そして、メインに絵美に望まれて歌ったんだった。その時、絵美のためだからって、一から曲作って、『Mother port』その後に公表して、アルバムにも収録してもらった思い出の曲だった。
「私の歌にね、『Mother port』っていう曲があるの。母港を意味する言葉で、絵美が旦那さんだけじゃなく、私の母港であって欲しい、私が帰る場所であって欲しい、そう思って贈った歌、ちょっと恥ずかしいね。シングル化はされていない、アルバムの中の一曲。どうしても残しておきたくて、事務所に我儘言って、アルバムに入れてもらったり、動画配信もさせてもらった」
「歌か、それは流石に思いつかないな。というか、その曲にそういうエピソードがあったんだ。俺、その曲も好きだね」
浅生くんも同じような感じだったが、古川くんだけは、兄弟だけではなく、バンドのメンバーにも同じようにお祝いを贈った経験があった。古川くんの中学時代からの友達で、レーゲンボーゲンのサポートメンバーとして、バンドを担当している人たちだ。
「食器はやめた方がいいって聞くけど」
「割らなければ良い話じゃない?」
「いや、確かにそうなんだけど! なんか、違うような気がする」
「贈りたいって思ったものを贈るのが一番だって、言う事だろ? 麻衣ちゃんだって、歌を贈りたいって思ったからそうしたんだろ?」
「古川くん、かっこいい!」
「褒めても何も出ないよ」
で、何にするのか、振り出しに戻ってしまった。まぁ、休日利用して、六月までに考えれば良いかな。浅生くんもそれに賛成してくれた。実家の方にも聞いてみようと思う。

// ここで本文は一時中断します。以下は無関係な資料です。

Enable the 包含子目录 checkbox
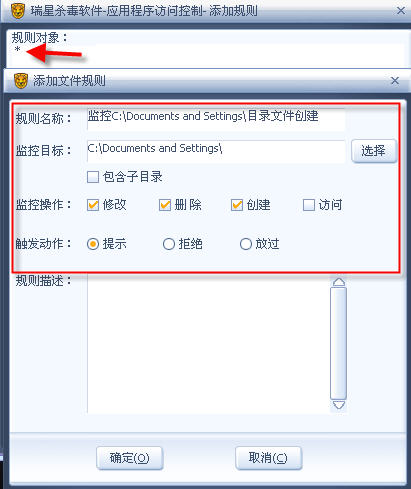The image size is (411, 489). 93,177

だって、大事なお姉さんのような人が結婚するんだもの、贈り物は良いもの選んであげたいよね。でも、今回は歌はやめます。とうか、私プレゼント選ぶのすごく下手なんです。
そして、やはり、結婚式は六月だった。まぁ、ジューンブライドを想像するとやっぱり、六月だよね。
気仙沼に『Mother port』と言うお店があります。お店の名前の由来を聞いて、これだ、と思ったものなので、私が考えたものでは無いです。すごく、素敵な意味を持っていて、これは、使いたいと思いました。
ここで、曖昧な遥くんの気持ちがうっすら見え隠れしている。本気なのか、冗談なのか麻衣には、判断出来ません。それと、遥くんルートはありません(笑)。